Notice that in the first case, the absolute error is on the order of 1e-8, but the relative error is a factor of 100! Is there a way I can tell Ipopt not to accept a solution until the relative error is acceptably small?

In this particular case, better results can be obtained by multiplying both sides of the @NLconstraint by a constant like 1e10, but it is not always obvious beforehand which constant is appropriate.

Almost all solvers use absolute tolerance as their convergence criteria. You should reformulate your model to avoid such small values.
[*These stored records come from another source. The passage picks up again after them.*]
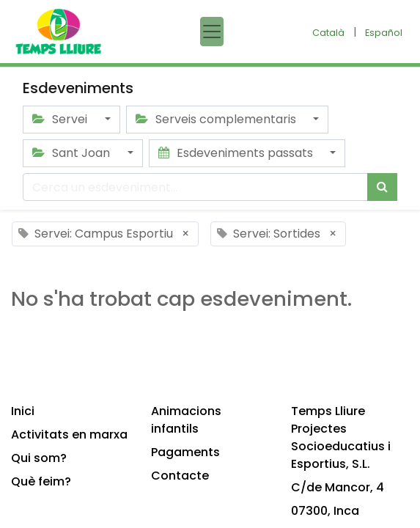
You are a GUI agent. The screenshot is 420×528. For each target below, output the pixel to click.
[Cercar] (382, 187)
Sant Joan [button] (73, 153)
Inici (23, 411)
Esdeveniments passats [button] (237, 153)
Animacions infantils (186, 419)
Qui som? (39, 458)
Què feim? (41, 481)
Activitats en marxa (69, 434)
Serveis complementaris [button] (217, 119)
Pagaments (185, 452)
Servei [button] (61, 119)
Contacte (180, 475)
Although not explicitly for NLP, Gurobi have a good series of documentation on numerical issues: https://www.gurobi.com/documentation/9.0/refman/num_grb_guidelines_for_num.html

You should for constants in your model to differ by at most ~6 orders of magnitude. Here, yours differ by 12 (1e-10 and 2e2).

Ipopt has a variety of tolerances you can experiment with, but the underlying issue is poor scaling of your model: Ipopt: Ipopt Options. Fix that first, rather than playing with tolerances.
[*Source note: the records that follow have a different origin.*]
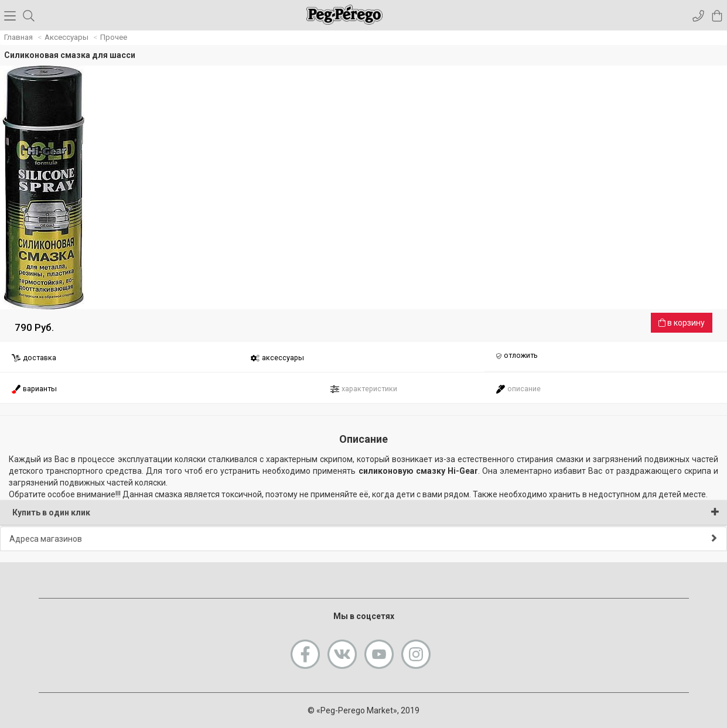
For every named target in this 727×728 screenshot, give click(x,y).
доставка (33, 358)
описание (518, 389)
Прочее (114, 37)
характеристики (363, 389)
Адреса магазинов (363, 538)
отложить (517, 356)
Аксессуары (66, 37)
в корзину (681, 323)
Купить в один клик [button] (366, 512)
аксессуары (277, 358)
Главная (18, 37)
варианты (34, 389)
Edit: or use the absolute 1e-8 solution.

Thank you. I should probably have figured this out on my own. This is a challenging issue when working with a lasso-type constraint as in the example in the OP, because often what I want to do is try several values of the constraint across many orders of magnitude in order to find the best tradeoff.